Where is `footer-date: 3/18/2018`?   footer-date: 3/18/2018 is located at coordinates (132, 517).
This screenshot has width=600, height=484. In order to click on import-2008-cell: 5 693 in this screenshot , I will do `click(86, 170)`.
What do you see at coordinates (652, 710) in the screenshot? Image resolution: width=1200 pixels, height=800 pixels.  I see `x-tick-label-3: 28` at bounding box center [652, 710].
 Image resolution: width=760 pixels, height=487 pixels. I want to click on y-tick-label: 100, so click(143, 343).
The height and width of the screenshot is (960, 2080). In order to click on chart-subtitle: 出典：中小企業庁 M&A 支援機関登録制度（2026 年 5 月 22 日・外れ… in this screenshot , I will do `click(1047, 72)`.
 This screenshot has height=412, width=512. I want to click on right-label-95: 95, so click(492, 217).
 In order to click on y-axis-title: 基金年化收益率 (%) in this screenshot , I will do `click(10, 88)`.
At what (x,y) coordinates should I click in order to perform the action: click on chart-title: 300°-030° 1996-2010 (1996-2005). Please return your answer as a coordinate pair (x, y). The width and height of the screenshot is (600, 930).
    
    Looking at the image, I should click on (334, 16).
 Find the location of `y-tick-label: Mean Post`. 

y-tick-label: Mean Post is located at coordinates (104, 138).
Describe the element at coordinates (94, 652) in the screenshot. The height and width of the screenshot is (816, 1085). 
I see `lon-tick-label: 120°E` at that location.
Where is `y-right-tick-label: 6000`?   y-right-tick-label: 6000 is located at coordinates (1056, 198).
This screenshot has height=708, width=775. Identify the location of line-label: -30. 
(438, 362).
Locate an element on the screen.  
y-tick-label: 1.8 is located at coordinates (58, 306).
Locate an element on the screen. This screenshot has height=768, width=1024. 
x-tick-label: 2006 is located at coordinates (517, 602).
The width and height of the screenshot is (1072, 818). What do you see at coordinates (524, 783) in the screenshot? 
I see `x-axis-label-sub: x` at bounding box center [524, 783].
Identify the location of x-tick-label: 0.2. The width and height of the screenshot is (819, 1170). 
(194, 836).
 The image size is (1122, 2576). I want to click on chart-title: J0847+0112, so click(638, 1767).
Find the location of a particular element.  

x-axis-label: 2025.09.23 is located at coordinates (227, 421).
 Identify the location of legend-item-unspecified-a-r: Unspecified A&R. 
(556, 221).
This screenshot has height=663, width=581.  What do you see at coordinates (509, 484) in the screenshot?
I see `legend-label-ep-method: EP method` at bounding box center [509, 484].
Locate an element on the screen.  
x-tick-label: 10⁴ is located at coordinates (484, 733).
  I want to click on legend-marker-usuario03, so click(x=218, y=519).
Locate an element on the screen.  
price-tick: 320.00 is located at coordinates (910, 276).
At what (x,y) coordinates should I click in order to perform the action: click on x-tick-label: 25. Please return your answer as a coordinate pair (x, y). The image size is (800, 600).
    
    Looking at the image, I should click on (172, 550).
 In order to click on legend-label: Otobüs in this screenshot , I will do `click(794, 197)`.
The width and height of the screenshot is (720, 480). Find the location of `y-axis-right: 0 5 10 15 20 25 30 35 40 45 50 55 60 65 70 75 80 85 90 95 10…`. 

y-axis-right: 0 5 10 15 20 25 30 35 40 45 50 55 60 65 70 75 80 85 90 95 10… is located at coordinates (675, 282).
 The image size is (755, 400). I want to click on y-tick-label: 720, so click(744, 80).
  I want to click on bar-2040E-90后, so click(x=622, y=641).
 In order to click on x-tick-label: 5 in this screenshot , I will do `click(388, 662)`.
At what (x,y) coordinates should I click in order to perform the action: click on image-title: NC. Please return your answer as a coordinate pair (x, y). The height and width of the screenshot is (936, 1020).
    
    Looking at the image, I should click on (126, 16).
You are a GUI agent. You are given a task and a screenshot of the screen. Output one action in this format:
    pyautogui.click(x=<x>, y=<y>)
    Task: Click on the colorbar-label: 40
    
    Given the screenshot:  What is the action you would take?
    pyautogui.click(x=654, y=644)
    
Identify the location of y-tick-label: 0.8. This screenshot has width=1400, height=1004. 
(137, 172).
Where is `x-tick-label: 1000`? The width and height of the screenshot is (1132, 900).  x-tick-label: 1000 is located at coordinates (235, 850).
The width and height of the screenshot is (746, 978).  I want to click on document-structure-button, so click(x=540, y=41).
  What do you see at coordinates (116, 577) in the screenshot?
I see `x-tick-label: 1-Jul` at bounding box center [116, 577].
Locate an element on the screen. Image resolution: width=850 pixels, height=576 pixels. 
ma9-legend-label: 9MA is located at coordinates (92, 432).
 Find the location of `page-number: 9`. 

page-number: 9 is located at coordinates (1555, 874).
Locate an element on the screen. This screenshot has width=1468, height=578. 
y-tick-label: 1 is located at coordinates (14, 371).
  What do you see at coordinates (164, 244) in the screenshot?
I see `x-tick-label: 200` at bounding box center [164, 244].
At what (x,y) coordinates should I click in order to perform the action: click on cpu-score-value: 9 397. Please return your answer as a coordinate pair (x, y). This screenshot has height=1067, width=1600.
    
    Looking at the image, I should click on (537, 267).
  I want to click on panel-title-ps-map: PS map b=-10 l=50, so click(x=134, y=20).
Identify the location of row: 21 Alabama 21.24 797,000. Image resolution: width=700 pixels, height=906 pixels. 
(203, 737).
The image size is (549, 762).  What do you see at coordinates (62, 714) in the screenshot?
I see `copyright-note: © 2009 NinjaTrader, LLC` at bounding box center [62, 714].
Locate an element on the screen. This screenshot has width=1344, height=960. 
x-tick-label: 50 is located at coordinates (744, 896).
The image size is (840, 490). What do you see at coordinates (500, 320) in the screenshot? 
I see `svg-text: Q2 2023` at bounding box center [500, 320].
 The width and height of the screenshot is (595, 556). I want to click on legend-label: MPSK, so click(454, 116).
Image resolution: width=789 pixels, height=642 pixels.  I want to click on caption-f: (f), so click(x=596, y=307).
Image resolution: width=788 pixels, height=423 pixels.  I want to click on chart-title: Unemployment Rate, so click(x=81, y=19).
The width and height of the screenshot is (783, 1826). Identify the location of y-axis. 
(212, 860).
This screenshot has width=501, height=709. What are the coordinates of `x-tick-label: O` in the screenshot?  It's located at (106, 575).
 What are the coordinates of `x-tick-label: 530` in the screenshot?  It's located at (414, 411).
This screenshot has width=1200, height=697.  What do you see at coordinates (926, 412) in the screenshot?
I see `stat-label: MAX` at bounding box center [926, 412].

----

Problem description. Copy every one of the items above word for word, keeping each line and every character unchanged.

Problem solution.
Where is `footer-date: 3/18/2018`?   footer-date: 3/18/2018 is located at coordinates (132, 517).
This screenshot has width=600, height=484. In order to click on import-2008-cell: 5 693 in this screenshot , I will do `click(86, 170)`.
What do you see at coordinates (652, 710) in the screenshot? Image resolution: width=1200 pixels, height=800 pixels.  I see `x-tick-label-3: 28` at bounding box center [652, 710].
 Image resolution: width=760 pixels, height=487 pixels. I want to click on y-tick-label: 100, so click(143, 343).
The height and width of the screenshot is (960, 2080). In order to click on chart-subtitle: 出典：中小企業庁 M&A 支援機関登録制度（2026 年 5 月 22 日・外れ… in this screenshot , I will do `click(1047, 72)`.
 This screenshot has height=412, width=512. I want to click on right-label-95: 95, so click(492, 217).
 In order to click on y-axis-title: 基金年化收益率 (%) in this screenshot , I will do `click(10, 88)`.
At what (x,y) coordinates should I click in order to perform the action: click on chart-title: 300°-030° 1996-2010 (1996-2005). Please return your answer as a coordinate pair (x, y). The width and height of the screenshot is (600, 930).
    
    Looking at the image, I should click on (334, 16).
 Find the location of `y-tick-label: Mean Post`. 

y-tick-label: Mean Post is located at coordinates (104, 138).
Describe the element at coordinates (94, 652) in the screenshot. The height and width of the screenshot is (816, 1085). 
I see `lon-tick-label: 120°E` at that location.
Where is `y-right-tick-label: 6000`?   y-right-tick-label: 6000 is located at coordinates (1056, 198).
This screenshot has height=708, width=775. Identify the location of line-label: -30. 
(438, 362).
Locate an element on the screen.  
y-tick-label: 1.8 is located at coordinates (58, 306).
Locate an element on the screen. This screenshot has height=768, width=1024. 
x-tick-label: 2006 is located at coordinates (517, 602).
The width and height of the screenshot is (1072, 818). What do you see at coordinates (524, 783) in the screenshot? 
I see `x-axis-label-sub: x` at bounding box center [524, 783].
Identify the location of x-tick-label: 0.2. The width and height of the screenshot is (819, 1170). 
(194, 836).
 The image size is (1122, 2576). I want to click on chart-title: J0847+0112, so click(638, 1767).
Find the location of a particular element.  

x-axis-label: 2025.09.23 is located at coordinates (227, 421).
 Identify the location of legend-item-unspecified-a-r: Unspecified A&R. 
(556, 221).
This screenshot has height=663, width=581.  What do you see at coordinates (509, 484) in the screenshot?
I see `legend-label-ep-method: EP method` at bounding box center [509, 484].
Locate an element on the screen.  
x-tick-label: 10⁴ is located at coordinates (484, 733).
  I want to click on legend-marker-usuario03, so click(x=218, y=519).
Locate an element on the screen.  
price-tick: 320.00 is located at coordinates (910, 276).
At what (x,y) coordinates should I click in order to perform the action: click on x-tick-label: 25. Please return your answer as a coordinate pair (x, y). The image size is (800, 600).
    
    Looking at the image, I should click on (172, 550).
 In order to click on legend-label: Otobüs in this screenshot , I will do `click(794, 197)`.
The width and height of the screenshot is (720, 480). Find the location of `y-axis-right: 0 5 10 15 20 25 30 35 40 45 50 55 60 65 70 75 80 85 90 95 10…`. 

y-axis-right: 0 5 10 15 20 25 30 35 40 45 50 55 60 65 70 75 80 85 90 95 10… is located at coordinates (675, 282).
 The image size is (755, 400). I want to click on y-tick-label: 720, so click(744, 80).
  I want to click on bar-2040E-90后, so click(x=622, y=641).
 In order to click on x-tick-label: 5 in this screenshot , I will do `click(388, 662)`.
At what (x,y) coordinates should I click in order to perform the action: click on image-title: NC. Please return your answer as a coordinate pair (x, y). The height and width of the screenshot is (936, 1020).
    
    Looking at the image, I should click on (126, 16).
You are a GUI agent. You are given a task and a screenshot of the screen. Output one action in this format:
    pyautogui.click(x=<x>, y=<y>)
    Task: Click on the colorbar-label: 40
    
    Given the screenshot:  What is the action you would take?
    pyautogui.click(x=654, y=644)
    
Identify the location of y-tick-label: 0.8. This screenshot has width=1400, height=1004. 
(137, 172).
Where is `x-tick-label: 1000`? The width and height of the screenshot is (1132, 900).  x-tick-label: 1000 is located at coordinates (235, 850).
The width and height of the screenshot is (746, 978).  I want to click on document-structure-button, so click(x=540, y=41).
  What do you see at coordinates (116, 577) in the screenshot?
I see `x-tick-label: 1-Jul` at bounding box center [116, 577].
Locate an element on the screen. Image resolution: width=850 pixels, height=576 pixels. 
ma9-legend-label: 9MA is located at coordinates (92, 432).
 Find the location of `page-number: 9`. 

page-number: 9 is located at coordinates (1555, 874).
Locate an element on the screen. This screenshot has width=1468, height=578. 
y-tick-label: 1 is located at coordinates (14, 371).
  What do you see at coordinates (164, 244) in the screenshot?
I see `x-tick-label: 200` at bounding box center [164, 244].
At what (x,y) coordinates should I click in order to perform the action: click on cpu-score-value: 9 397. Please return your answer as a coordinate pair (x, y). This screenshot has height=1067, width=1600.
    
    Looking at the image, I should click on (537, 267).
  I want to click on panel-title-ps-map: PS map b=-10 l=50, so click(x=134, y=20).
Identify the location of row: 21 Alabama 21.24 797,000. Image resolution: width=700 pixels, height=906 pixels. 
(203, 737).
The image size is (549, 762).  What do you see at coordinates (62, 714) in the screenshot?
I see `copyright-note: © 2009 NinjaTrader, LLC` at bounding box center [62, 714].
Locate an element on the screen. This screenshot has width=1344, height=960. 
x-tick-label: 50 is located at coordinates (744, 896).
The image size is (840, 490). What do you see at coordinates (500, 320) in the screenshot? 
I see `svg-text: Q2 2023` at bounding box center [500, 320].
 The width and height of the screenshot is (595, 556). I want to click on legend-label: MPSK, so click(454, 116).
Image resolution: width=789 pixels, height=642 pixels.  I want to click on caption-f: (f), so click(x=596, y=307).
Image resolution: width=788 pixels, height=423 pixels.  I want to click on chart-title: Unemployment Rate, so click(x=81, y=19).
The width and height of the screenshot is (783, 1826). Identify the location of y-axis. 
(212, 860).
This screenshot has width=501, height=709. What are the coordinates of `x-tick-label: O` in the screenshot?  It's located at (106, 575).
 What are the coordinates of `x-tick-label: 530` in the screenshot?  It's located at (414, 411).
This screenshot has width=1200, height=697.  What do you see at coordinates (926, 412) in the screenshot?
I see `stat-label: MAX` at bounding box center [926, 412].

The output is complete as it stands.